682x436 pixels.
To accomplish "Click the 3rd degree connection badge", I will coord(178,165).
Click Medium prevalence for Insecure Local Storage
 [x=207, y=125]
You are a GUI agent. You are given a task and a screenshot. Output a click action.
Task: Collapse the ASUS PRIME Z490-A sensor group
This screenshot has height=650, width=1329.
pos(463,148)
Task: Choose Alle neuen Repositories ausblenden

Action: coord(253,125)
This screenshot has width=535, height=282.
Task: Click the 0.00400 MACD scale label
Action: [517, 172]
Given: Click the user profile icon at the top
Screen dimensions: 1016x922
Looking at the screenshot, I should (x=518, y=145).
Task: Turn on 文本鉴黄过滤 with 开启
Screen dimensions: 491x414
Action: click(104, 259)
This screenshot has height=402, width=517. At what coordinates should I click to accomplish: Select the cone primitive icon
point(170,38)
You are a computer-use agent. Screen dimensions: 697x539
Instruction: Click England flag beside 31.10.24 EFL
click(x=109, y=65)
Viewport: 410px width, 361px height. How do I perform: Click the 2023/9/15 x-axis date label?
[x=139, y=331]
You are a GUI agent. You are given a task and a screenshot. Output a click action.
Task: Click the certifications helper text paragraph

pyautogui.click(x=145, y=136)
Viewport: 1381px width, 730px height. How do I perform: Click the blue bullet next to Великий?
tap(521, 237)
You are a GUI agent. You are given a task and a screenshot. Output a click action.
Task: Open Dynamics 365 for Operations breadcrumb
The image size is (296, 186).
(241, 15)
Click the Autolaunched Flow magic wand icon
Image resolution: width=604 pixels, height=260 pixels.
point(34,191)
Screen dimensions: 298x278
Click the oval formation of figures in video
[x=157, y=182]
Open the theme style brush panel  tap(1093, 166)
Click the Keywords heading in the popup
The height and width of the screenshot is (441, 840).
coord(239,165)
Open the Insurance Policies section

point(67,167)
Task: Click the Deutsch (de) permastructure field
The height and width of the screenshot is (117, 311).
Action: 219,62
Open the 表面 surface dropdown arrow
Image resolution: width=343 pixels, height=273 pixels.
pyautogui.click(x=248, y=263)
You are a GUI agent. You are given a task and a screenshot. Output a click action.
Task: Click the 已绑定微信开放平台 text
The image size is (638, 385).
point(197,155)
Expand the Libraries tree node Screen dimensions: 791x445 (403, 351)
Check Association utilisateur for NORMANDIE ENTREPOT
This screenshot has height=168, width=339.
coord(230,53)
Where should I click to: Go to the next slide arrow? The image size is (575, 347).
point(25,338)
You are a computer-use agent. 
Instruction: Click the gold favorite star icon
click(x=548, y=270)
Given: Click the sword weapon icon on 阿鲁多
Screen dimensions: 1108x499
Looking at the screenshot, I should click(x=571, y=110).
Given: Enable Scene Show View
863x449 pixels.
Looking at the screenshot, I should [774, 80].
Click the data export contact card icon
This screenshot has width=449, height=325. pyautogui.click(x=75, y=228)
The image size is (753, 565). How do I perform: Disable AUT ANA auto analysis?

WORK TO COMPLETE: Give every entry again, character for character.

TASK OUTPUT:
682x436 pixels.
To accomplish "Click the 3rd degree connection badge", I will coord(178,165).
Click Medium prevalence for Insecure Local Storage
 [x=207, y=125]
You are a GUI agent. You are given a task and a screenshot. Output a click action.
Task: Collapse the ASUS PRIME Z490-A sensor group
This screenshot has height=650, width=1329.
pos(463,148)
Task: Choose Alle neuen Repositories ausblenden

Action: coord(253,125)
This screenshot has width=535, height=282.
Task: Click the 0.00400 MACD scale label
Action: [517, 172]
Given: Click the user profile icon at the top
Screen dimensions: 1016x922
Looking at the screenshot, I should (x=518, y=145).
Task: Turn on 文本鉴黄过滤 with 开启
Screen dimensions: 491x414
Action: click(104, 259)
This screenshot has height=402, width=517. At what coordinates should I click to accomplish: Select the cone primitive icon
point(170,38)
You are a computer-use agent. Screen dimensions: 697x539
Instruction: Click England flag beside 31.10.24 EFL
click(x=109, y=65)
Viewport: 410px width, 361px height. How do I perform: Click the 2023/9/15 x-axis date label?
[x=139, y=331]
You are a GUI agent. You are given a task and a screenshot. Output a click action.
Task: Click the certifications helper text paragraph

pyautogui.click(x=145, y=136)
Viewport: 1381px width, 730px height. How do I perform: Click the blue bullet next to Великий?
tap(521, 237)
You are a GUI agent. You are given a task and a screenshot. Output a click action.
Task: Open Dynamics 365 for Operations breadcrumb
The image size is (296, 186).
(241, 15)
Click the Autolaunched Flow magic wand icon
Image resolution: width=604 pixels, height=260 pixels.
point(34,191)
Screen dimensions: 298x278
Click the oval formation of figures in video
[x=157, y=182]
Open the theme style brush panel  tap(1093, 166)
Click the Keywords heading in the popup
The height and width of the screenshot is (441, 840).
coord(239,165)
Open the Insurance Policies section

point(67,167)
Task: Click the Deutsch (de) permastructure field
The height and width of the screenshot is (117, 311).
Action: 219,62
Open the 表面 surface dropdown arrow
Image resolution: width=343 pixels, height=273 pixels.
pyautogui.click(x=248, y=263)
You are a GUI agent. You are given a task and a screenshot. Output a click action.
Task: Click the 已绑定微信开放平台 text
The image size is (638, 385).
point(197,155)
Expand the Libraries tree node Screen dimensions: 791x445 (403, 351)
Check Association utilisateur for NORMANDIE ENTREPOT
This screenshot has height=168, width=339.
coord(230,53)
Where should I click to: Go to the next slide arrow? The image size is (575, 347).
point(25,338)
You are a computer-use agent. 
Instruction: Click the gold favorite star icon
click(x=548, y=270)
Given: Click the sword weapon icon on 阿鲁多
Screen dimensions: 1108x499
Looking at the screenshot, I should click(x=571, y=110).
Given: Enable Scene Show View
863x449 pixels.
Looking at the screenshot, I should [774, 80].
Click the data export contact card icon
This screenshot has width=449, height=325. pyautogui.click(x=75, y=228)
The image size is (753, 565). How do I perform: Disable AUT ANA auto analysis?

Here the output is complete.